On Sept. 5, her first night on “The CBS Evening News” as the first female solo anchor of a network newscast, Katie Couric attracted a remarkable 13.6 million viewers, nearly six million more than the show had been averaging. The curiosity factor leveled off quickly, but she still averaged 10.2 million viewers for her first week, vaulting the third-place CBS newscast past both ABC and NBC in the ratings.
The network’s stay in that lofty perch, however, was a short one. By the third week of the Couric era, CBS’s evening news was in second place. And by the fourth week, it had fallen back into third place.
Since then the audience has continued to shrink, and figures from the last week of November—a critical “sweeps” month used for setting advertising rates—indicate the CBS newscast averaged roughly 7.7 million viewers. That is about 2.2 million fewer than first-place NBC News and 1.7 million less than ABC News, according to the reported Nielsen Media Research numbers. Compared to the same time the previous year, when the newscast was anchored by Bob Schieffer, CBS’s audience was down four percent.
Since that extraordinary first week, the CBS newscast has now lost around 2.5 million viewers, Were those early fans merely curiosity seekers who do not traditionally watch any evening newscast? Or were they habitual evening news watchers, who ultimately returned to their old favorites on either ABC or NBC? The answer is probably both.

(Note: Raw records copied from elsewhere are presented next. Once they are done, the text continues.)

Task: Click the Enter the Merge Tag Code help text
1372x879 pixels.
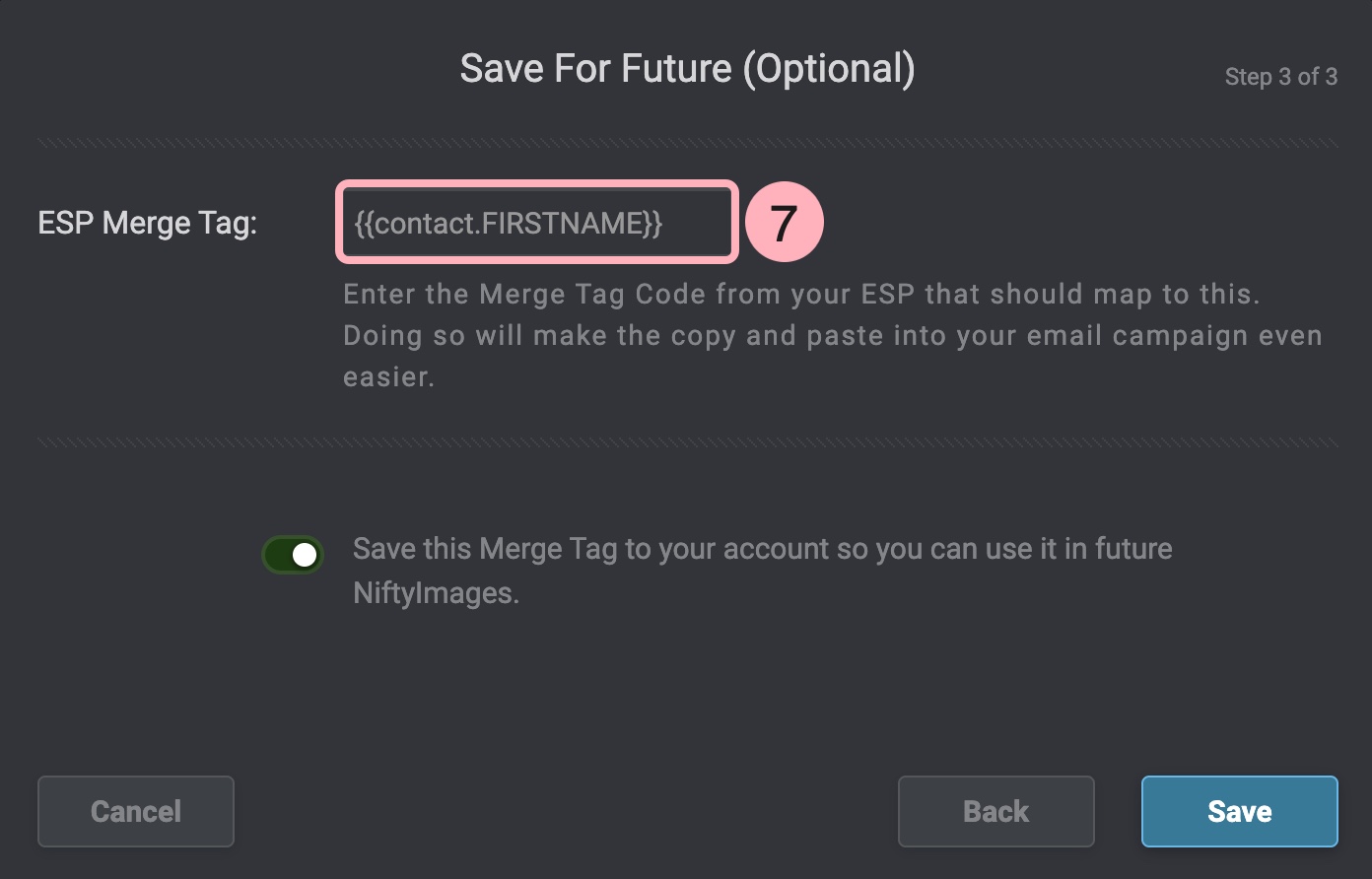Action: pos(800,294)
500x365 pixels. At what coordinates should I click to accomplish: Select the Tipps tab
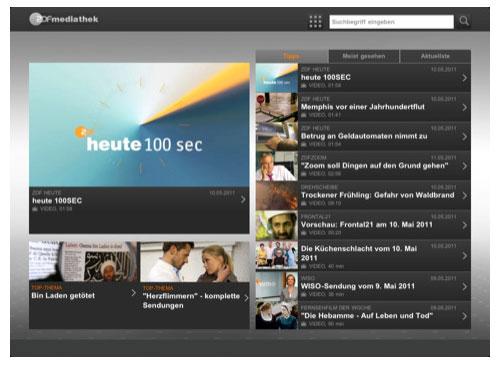[292, 56]
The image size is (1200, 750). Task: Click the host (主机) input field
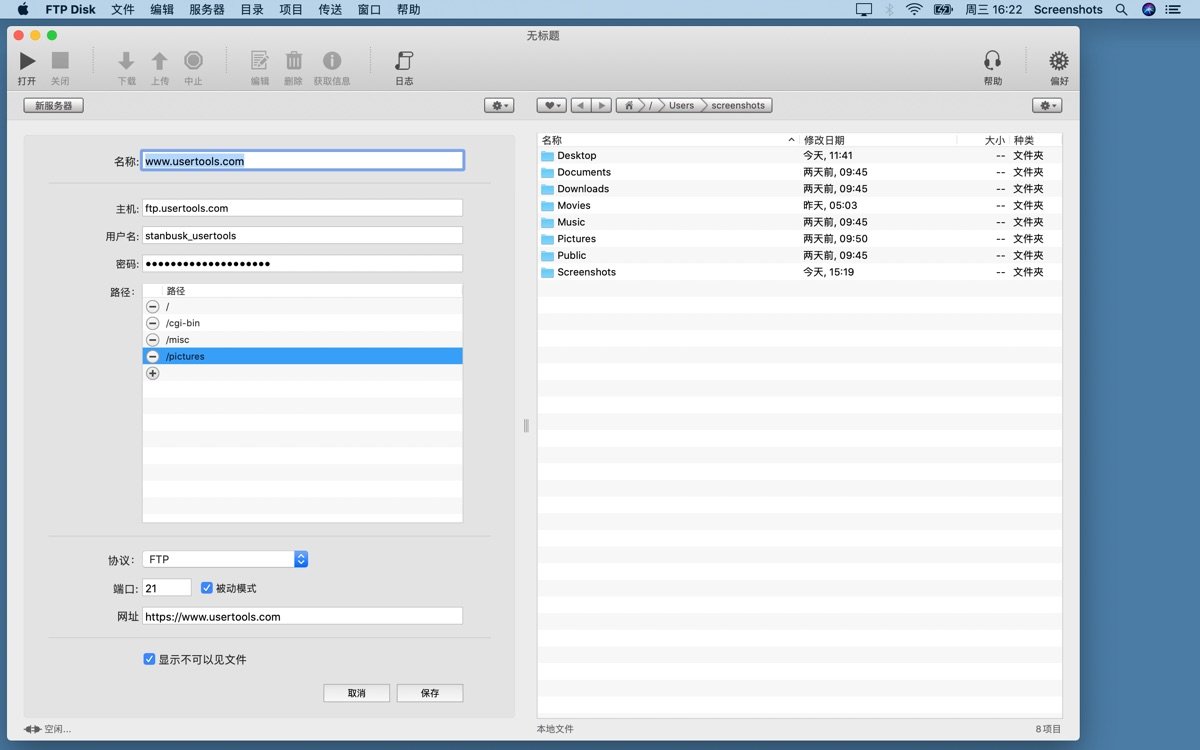point(302,208)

According to one analyst who studies the industry, some of Couric’s viewers in early September were likely to have been briefly energized newcomers to the evening news. CBS spent an estimated $10 million to promote Couric and the heavy national press coverage heralding her ascendance to the anchor chair generated an intense initial buzz.
At the same time, a look at the numbers would certainly suggest that some of CBS’s viewers from those first few weeks migrated back to Brian Williams at NBC and Charlie Gibson at ABC.
While CBS has lost around 2.5 million viewers since Couric’s first week, the audiences for rivals NBC and ABC have each gained millions of viewers in that period. NBC, for instance, went from 7.1 million to 9.8 million in the last week of November, according to data from Nielsen. Meanwhile, ABC jumped from 6.9 million in Couric’s initial week to 9.4.
Despite the significant drop in numbers, it’s probably too early to pass judgment on the Couric experiment. And CBS executives— who are making adjustments to the newscast—say they are upbeat about their new anchor and her performance.
"I couldn't be happier with the job she is doing, knowing she is under more scrutiny than probably any other person in television history," CBS News President Sean McManus said in a Dec. 4 Washington Post story.